#### THE PROBLEM
The lines from the one containing "Click the checkmark" through the final line of the listing below are what the answer must repeat, exactly and only, leaving pictures out.

Segment Start: EXERCISE INPUTS

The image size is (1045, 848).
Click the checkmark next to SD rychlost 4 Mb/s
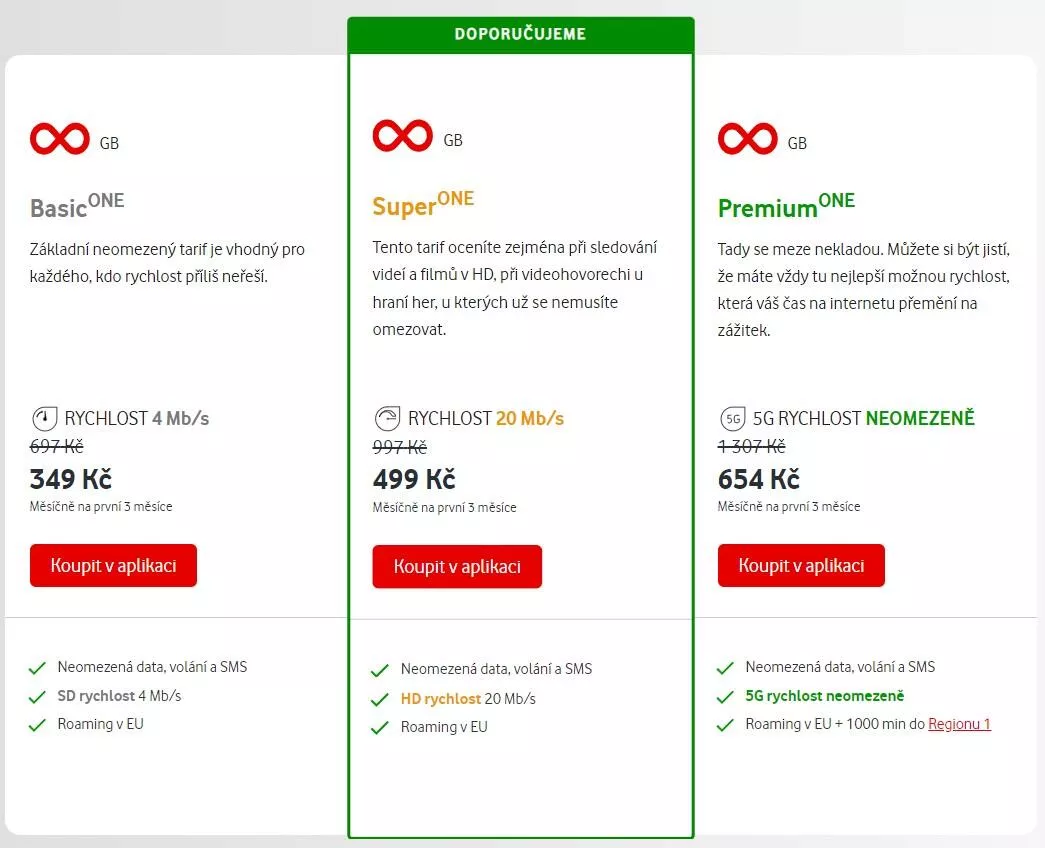[x=38, y=696]
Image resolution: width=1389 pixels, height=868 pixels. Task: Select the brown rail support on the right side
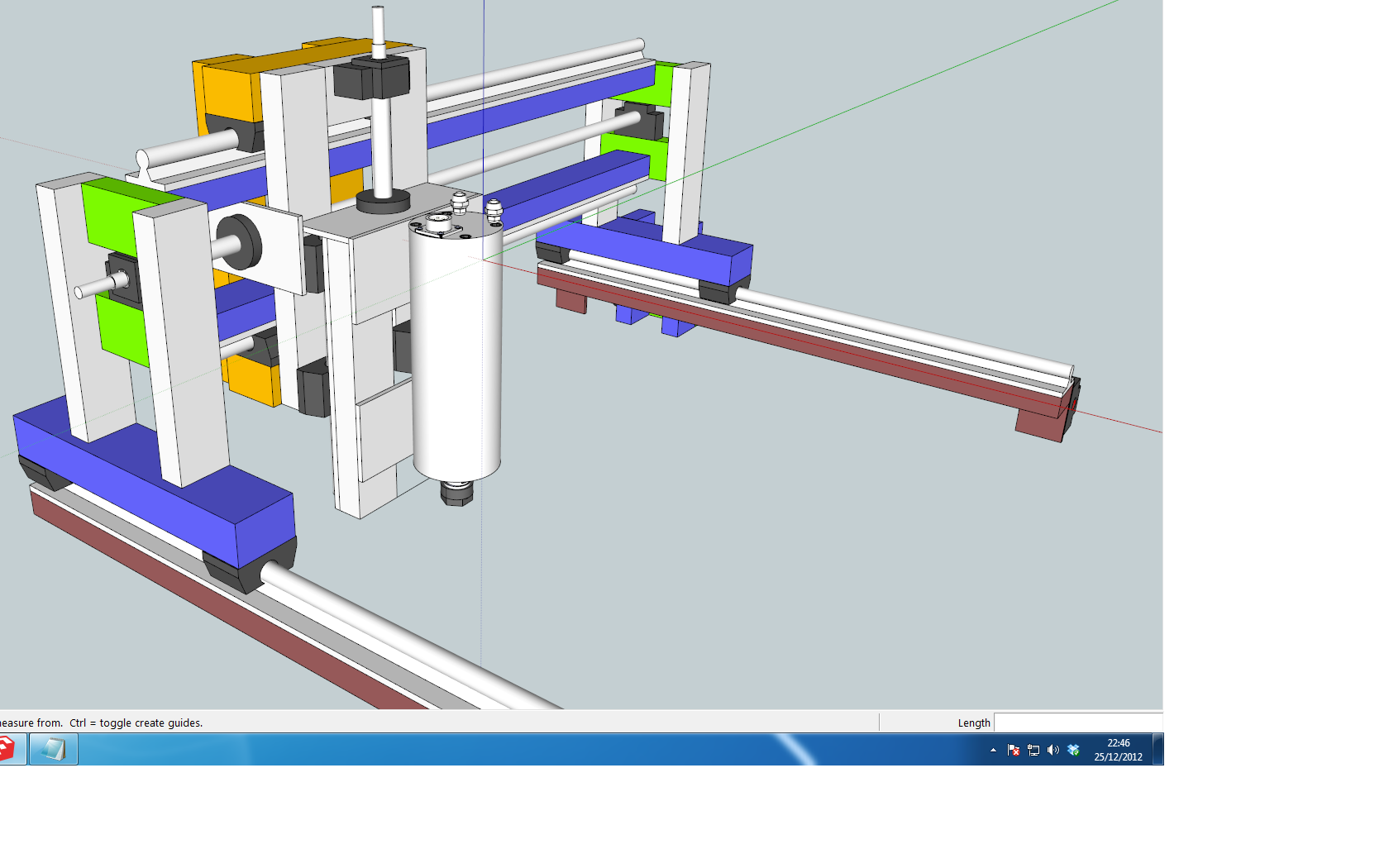(x=827, y=347)
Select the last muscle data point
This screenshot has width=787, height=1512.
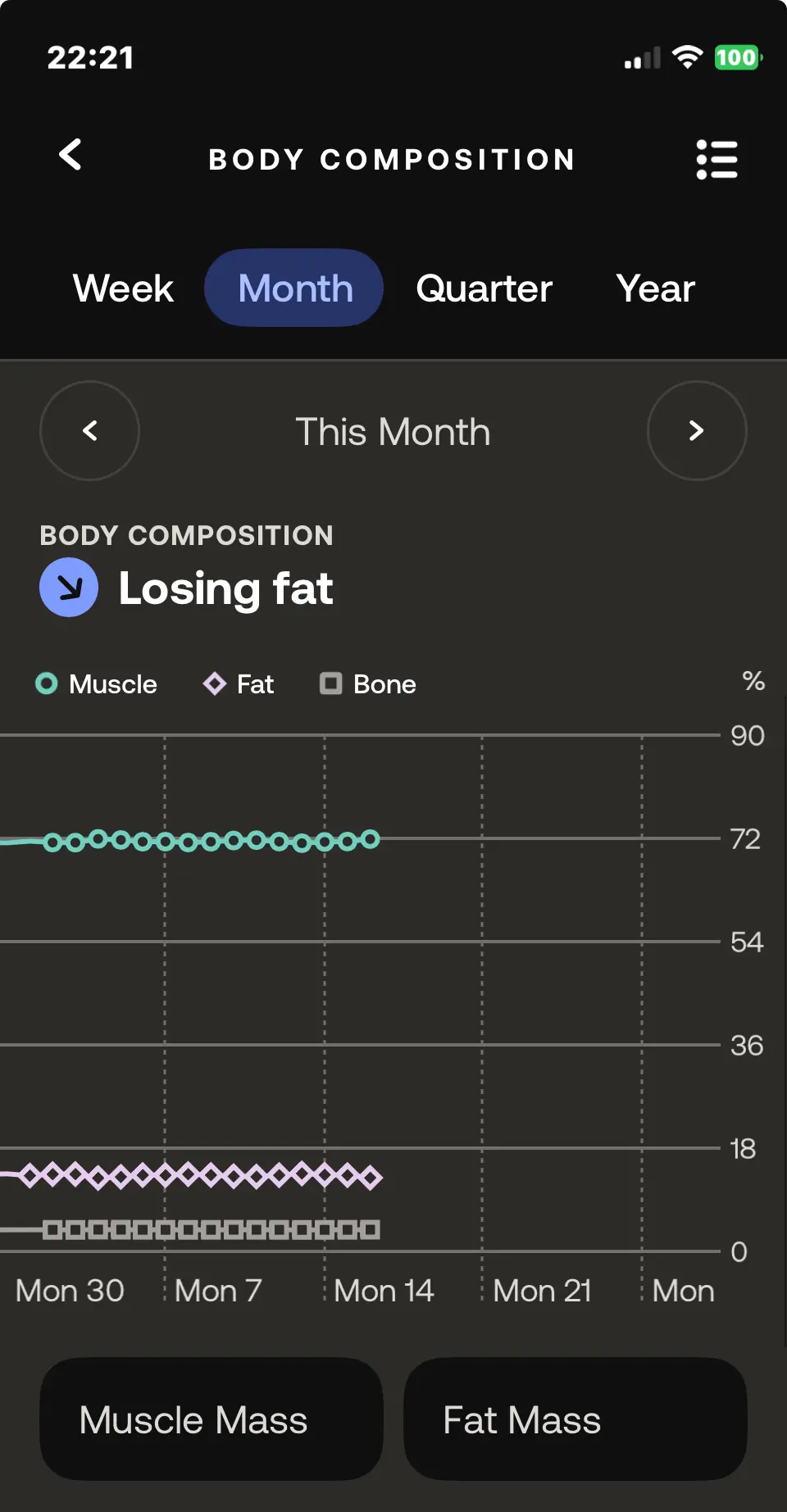click(x=371, y=839)
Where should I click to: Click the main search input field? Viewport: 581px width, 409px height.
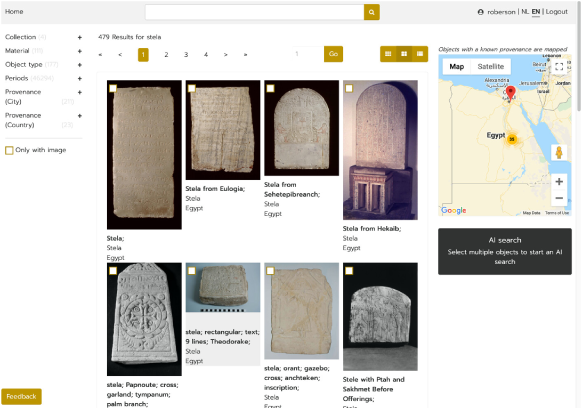pos(255,12)
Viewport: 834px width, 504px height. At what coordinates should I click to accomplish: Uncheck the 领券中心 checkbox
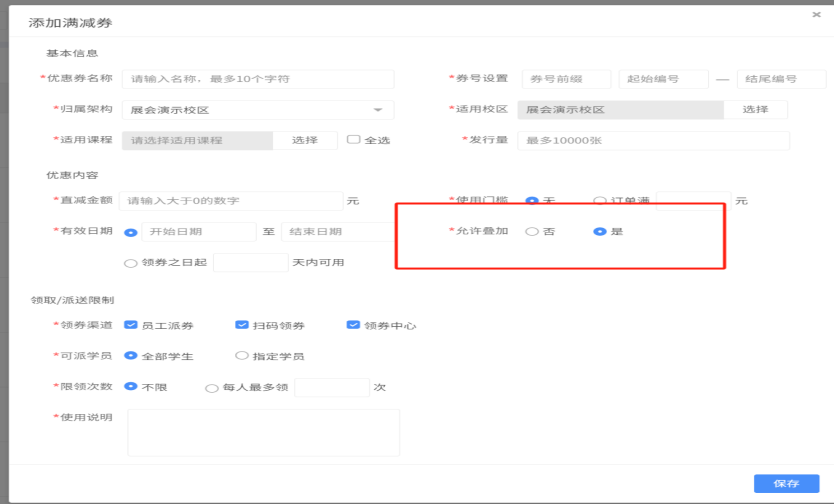[353, 325]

Segment End: EXERCISE INPUTS

#### RESPONSE
Click the checkmark next to SD rychlost 4 Mb/s
[x=38, y=696]
Image resolution: width=1389 pixels, height=868 pixels. Task: Select the brown rail support on the right side
(x=827, y=347)
Select the last muscle data point
This screenshot has width=787, height=1512.
click(x=371, y=839)
Where should I click to: Click the main search input field? Viewport: 581px width, 409px height.
pos(255,12)
Viewport: 834px width, 504px height. At what coordinates should I click to accomplish: Uncheck the 领券中心 checkbox
[353, 325]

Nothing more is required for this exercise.